BEGIN
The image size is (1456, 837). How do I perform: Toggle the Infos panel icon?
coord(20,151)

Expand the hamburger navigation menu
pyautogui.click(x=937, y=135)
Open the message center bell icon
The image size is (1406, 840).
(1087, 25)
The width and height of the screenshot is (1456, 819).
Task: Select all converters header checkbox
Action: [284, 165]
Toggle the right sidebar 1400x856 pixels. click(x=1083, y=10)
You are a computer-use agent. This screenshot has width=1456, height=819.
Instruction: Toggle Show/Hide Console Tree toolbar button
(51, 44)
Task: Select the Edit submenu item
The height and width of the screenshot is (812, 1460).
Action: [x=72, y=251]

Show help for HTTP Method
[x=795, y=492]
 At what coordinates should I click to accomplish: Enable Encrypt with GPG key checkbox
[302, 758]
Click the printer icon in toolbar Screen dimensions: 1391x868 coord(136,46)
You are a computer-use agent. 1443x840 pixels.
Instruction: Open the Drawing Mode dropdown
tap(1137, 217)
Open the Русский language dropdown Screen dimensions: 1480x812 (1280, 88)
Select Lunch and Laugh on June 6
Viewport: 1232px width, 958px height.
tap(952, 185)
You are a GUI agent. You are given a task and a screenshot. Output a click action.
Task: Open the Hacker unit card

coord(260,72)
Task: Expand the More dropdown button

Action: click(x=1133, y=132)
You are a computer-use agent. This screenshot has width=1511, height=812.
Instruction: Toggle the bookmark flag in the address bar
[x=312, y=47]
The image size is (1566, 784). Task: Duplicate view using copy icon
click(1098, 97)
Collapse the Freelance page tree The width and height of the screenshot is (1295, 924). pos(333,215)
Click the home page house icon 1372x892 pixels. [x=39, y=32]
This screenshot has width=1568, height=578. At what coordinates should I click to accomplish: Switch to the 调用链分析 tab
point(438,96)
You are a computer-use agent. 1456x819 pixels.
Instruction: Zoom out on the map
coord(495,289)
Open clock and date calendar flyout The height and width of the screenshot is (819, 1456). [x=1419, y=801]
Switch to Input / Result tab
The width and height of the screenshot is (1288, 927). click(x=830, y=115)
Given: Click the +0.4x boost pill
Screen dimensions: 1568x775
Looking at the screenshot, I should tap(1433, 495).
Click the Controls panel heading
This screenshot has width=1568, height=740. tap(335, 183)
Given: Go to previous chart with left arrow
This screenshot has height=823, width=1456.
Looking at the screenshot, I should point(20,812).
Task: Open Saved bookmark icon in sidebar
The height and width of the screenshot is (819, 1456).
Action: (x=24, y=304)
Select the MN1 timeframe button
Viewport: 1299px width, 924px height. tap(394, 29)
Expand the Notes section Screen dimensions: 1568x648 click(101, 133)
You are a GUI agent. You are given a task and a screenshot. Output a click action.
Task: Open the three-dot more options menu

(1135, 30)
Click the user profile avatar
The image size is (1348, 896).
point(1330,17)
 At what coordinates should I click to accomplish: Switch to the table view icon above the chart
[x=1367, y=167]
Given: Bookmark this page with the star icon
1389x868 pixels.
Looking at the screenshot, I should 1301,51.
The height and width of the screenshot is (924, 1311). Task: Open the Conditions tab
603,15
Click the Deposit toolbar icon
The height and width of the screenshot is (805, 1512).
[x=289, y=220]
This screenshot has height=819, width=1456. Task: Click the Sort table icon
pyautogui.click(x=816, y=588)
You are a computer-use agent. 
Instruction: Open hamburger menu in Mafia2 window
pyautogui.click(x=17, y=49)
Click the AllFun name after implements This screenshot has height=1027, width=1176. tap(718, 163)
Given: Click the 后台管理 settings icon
END
» **To do**
The result should be every line of the material that contains the word "agent", so copy those lines.

» **Expected answer**
You are a computer-use agent. This screenshot has width=1456, height=819.
You are a computer-use agent. 1443x840 pixels.
You are a GUI agent. You are given a task and a screenshot. Output a click action.
You are a computer-use agent. This screenshot has width=1511, height=812.
You are a computer-use agent. 1456x819 pixels.
You are a GUI agent. You are given a task and a screenshot. Output a click action.
You are a computer-use agent. 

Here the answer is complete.